From Platform Teams to Feature Teams
It all started when we hired our first iOS engineer and began coding the Dashlane iOS app. Over time, a dedicated iOS team formed. We followed this pattern for Android, web, and other platforms. This setup worked well for small teams with clear stakeholders. At that time, we only had consumer products.
However, as Dashlane grew, synchronization between teams became complicated. We had too many stakeholders and product inconsistencies. A single team might be working on B2C marketing-driven projects, B2B sales initiatives, and customer support features all at once. Managing such diverse priorities was challenging.
Additionally, technical investment always came last due to business pressures. To address these issues, in 2017, we switched to a feature team model. These cross-functional teams were focused on specific business areas and had full ownership of their scopes. For example:
- A team focused on B2C acquisition, conversion, and retention.
- A team dedicated to our B2B offering.
Each team had a designated business stakeholder, such as our head of paid marketing for the acquisition team and our finance director for the conversion team. This setup brought business stakeholders closer to development teams.
Introducing Mission Teams
However, business-focused teams were too broad, making it hard to set clear objectives. We needed more focus and alignment. So, we introduced mission teams.

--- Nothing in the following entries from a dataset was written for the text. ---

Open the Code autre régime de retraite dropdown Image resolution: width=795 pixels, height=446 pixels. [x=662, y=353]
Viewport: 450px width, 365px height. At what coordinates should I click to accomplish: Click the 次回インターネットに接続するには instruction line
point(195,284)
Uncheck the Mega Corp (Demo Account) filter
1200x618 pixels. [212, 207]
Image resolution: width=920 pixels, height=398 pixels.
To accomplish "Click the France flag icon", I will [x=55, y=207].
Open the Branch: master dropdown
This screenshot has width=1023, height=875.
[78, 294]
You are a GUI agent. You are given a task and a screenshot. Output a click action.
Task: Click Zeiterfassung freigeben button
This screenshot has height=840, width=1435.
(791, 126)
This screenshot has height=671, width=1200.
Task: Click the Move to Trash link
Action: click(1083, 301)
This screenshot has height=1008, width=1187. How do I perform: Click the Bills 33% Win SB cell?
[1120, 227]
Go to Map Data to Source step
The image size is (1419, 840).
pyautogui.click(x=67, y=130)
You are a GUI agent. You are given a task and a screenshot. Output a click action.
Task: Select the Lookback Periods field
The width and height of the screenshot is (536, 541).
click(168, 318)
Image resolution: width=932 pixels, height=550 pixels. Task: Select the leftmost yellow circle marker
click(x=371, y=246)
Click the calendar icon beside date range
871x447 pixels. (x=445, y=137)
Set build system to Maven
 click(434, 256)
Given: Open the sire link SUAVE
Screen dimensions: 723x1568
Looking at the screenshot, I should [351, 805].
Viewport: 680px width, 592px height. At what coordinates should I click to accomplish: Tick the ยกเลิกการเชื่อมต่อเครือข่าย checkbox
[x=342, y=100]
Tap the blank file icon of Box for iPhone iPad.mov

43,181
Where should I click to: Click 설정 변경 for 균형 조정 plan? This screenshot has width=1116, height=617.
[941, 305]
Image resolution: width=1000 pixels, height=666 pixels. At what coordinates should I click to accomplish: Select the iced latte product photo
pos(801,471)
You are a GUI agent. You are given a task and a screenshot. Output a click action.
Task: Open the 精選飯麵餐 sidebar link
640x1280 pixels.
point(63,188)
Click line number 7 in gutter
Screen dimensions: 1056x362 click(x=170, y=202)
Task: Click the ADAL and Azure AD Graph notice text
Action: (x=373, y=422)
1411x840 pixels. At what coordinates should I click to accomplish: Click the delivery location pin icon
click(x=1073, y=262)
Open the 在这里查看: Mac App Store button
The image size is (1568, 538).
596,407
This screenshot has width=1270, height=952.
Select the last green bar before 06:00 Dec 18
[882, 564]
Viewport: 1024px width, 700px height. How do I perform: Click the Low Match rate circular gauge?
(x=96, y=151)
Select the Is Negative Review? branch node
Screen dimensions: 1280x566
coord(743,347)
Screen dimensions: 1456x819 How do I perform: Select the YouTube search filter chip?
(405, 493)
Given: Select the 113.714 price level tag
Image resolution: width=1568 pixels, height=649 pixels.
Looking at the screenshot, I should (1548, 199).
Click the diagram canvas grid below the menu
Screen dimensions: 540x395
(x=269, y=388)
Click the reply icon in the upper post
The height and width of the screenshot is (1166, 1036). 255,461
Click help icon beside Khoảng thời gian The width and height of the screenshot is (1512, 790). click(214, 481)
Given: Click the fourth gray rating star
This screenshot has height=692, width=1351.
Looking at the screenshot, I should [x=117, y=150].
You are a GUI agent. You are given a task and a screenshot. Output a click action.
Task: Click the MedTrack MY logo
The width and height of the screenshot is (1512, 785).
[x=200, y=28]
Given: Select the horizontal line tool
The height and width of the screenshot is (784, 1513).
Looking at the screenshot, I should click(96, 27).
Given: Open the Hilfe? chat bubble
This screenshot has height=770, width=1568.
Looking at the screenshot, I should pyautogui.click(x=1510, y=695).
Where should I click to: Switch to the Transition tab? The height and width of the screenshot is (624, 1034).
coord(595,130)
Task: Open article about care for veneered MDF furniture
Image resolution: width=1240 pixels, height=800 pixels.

Mission teams were created to deliver on a single key objective while maintaining room for creativity and autonomy. Each mission team included representatives from various technical platforms as needed. Business representatives from customer support, product marketing, and other functions were added ad hoc.
Despite improvements, technical investment remained a challenge. Technical work still wasn't prioritized. We experimented with different approaches, such as allocating 10% of sprint time to technical topics or dedicating two days per sprint for engineers to focus on technical work. None of these methods worked perfectly.
Creating the Platform Squads
In mid-2019, we introduced a second track: platform squads. These squads focused on maintaining technical investment, while mission teams continued delivering business value. Around 25% of our engineers were allocated to platform efforts, led by tech leads. This ensured ongoing technical maintenance and improvement.
Adding Core Teams
By 2020, we introduced core teams to take long-term ownership of specific features. Core teams were responsible for feature maintenance, quality, and new feature development. This helped clarify responsibilities across the company.
The Three-Track Model
Today, our organization consists of three parallel tracks:
- Platform Squads: Dedicated to maintaining technical health and infrastructure.
- Core Teams: Long-term feature owners responsible for quality and innovation.
- Mission Teams: Temporary, goal-driven teams tackling specific business challenges.
Ensuring Alignment
With multiple teams, ensuring alignment is crucial. We follow four principles:
- Ensure teams are as autonomous as possible, minimizing dependencies.
- Each team drives its own roadmap based on OKRs cascading from company-wide objectives.
- Provide a shared framework of operations, including best practices and guidelines.
- Maintain synchronization through sprint reviews, planning sessions, quarterly check-ins, and demos.
Key Takeaways
Here are my four key takeaways:
- Technology serves customers and business—find the right balance of technical investment.
- Avoid context switching—it drains energy and efficiency.
- Treat your organization like a product—experiment, test, learn, and adapt.
- Focus on impact, not just delivery—what matters is the value you create.
This is the Dashlane story so far. Maybe I’ll come back in a year to share what happened in 2021. Thank you for listening, and feel free to try Dashlane if you haven't already!